Work to be completed
Transcribe the records word for word, leaving nothing out.

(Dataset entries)
****

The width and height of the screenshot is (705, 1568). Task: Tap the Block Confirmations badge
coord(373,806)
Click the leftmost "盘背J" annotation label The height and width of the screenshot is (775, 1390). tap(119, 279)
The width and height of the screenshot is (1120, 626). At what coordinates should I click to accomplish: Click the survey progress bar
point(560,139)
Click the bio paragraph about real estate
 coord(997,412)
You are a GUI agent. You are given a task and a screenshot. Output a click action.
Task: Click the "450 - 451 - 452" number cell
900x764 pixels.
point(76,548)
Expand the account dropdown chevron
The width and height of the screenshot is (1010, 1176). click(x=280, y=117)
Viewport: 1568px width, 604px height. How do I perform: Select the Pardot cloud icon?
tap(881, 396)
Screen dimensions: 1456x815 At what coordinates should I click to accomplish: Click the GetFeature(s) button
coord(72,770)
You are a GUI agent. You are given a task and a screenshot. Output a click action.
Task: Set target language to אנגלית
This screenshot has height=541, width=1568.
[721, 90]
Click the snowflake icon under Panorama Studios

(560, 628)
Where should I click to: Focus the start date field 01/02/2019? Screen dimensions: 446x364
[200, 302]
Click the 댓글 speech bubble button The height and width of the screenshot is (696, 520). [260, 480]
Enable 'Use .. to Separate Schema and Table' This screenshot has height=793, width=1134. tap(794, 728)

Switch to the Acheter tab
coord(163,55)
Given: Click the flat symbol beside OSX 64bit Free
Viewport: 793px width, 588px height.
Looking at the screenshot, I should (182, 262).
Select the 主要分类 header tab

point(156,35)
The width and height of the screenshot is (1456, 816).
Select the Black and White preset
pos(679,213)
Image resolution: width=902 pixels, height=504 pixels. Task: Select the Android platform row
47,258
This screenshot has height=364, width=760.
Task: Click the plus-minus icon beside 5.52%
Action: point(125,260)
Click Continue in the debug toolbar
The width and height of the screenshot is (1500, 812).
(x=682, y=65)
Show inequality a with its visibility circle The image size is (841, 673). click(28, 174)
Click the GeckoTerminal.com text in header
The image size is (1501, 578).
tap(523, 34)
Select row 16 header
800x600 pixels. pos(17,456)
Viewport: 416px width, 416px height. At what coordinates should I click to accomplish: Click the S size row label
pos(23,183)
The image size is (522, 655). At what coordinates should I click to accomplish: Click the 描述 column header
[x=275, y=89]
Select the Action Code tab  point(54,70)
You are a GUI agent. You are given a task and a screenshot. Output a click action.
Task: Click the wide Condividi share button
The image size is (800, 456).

****

Written solution
The width and height of the screenshot is (705, 1568). Task: Tap the Block Confirmations badge
coord(373,806)
Click the leftmost "盘背J" annotation label The height and width of the screenshot is (775, 1390). tap(119, 279)
The width and height of the screenshot is (1120, 626). At what coordinates should I click to accomplish: Click the survey progress bar
point(560,139)
Click the bio paragraph about real estate
 coord(997,412)
You are a GUI agent. You are given a task and a screenshot. Output a click action.
Task: Click the "450 - 451 - 452" number cell
900x764 pixels.
point(76,548)
Expand the account dropdown chevron
The width and height of the screenshot is (1010, 1176). click(x=280, y=117)
Viewport: 1568px width, 604px height. How do I perform: Select the Pardot cloud icon?
tap(881, 396)
Screen dimensions: 1456x815 At what coordinates should I click to accomplish: Click the GetFeature(s) button
coord(72,770)
You are a GUI agent. You are given a task and a screenshot. Output a click action.
Task: Set target language to אנגלית
This screenshot has height=541, width=1568.
[721, 90]
Click the snowflake icon under Panorama Studios

(560, 628)
Where should I click to: Focus the start date field 01/02/2019? Screen dimensions: 446x364
[200, 302]
Click the 댓글 speech bubble button The height and width of the screenshot is (696, 520). [260, 480]
Enable 'Use .. to Separate Schema and Table' This screenshot has height=793, width=1134. tap(794, 728)

Switch to the Acheter tab
coord(163,55)
Given: Click the flat symbol beside OSX 64bit Free
Viewport: 793px width, 588px height.
Looking at the screenshot, I should (182, 262).
Select the 主要分类 header tab

point(156,35)
The width and height of the screenshot is (1456, 816).
Select the Black and White preset
pos(679,213)
Image resolution: width=902 pixels, height=504 pixels. Task: Select the Android platform row
47,258
This screenshot has height=364, width=760.
Task: Click the plus-minus icon beside 5.52%
Action: point(125,260)
Click Continue in the debug toolbar
The width and height of the screenshot is (1500, 812).
(x=682, y=65)
Show inequality a with its visibility circle The image size is (841, 673). click(28, 174)
Click the GeckoTerminal.com text in header
The image size is (1501, 578).
tap(523, 34)
Select row 16 header
800x600 pixels. pos(17,456)
Viewport: 416px width, 416px height. At what coordinates should I click to accomplish: Click the S size row label
pos(23,183)
The image size is (522, 655). At what coordinates should I click to accomplish: Click the 描述 column header
[x=275, y=89]
Select the Action Code tab  point(54,70)
You are a GUI agent. You are given a task and a screenshot. Output a click action.
Task: Click the wide Condividi share button
The image size is (800, 456).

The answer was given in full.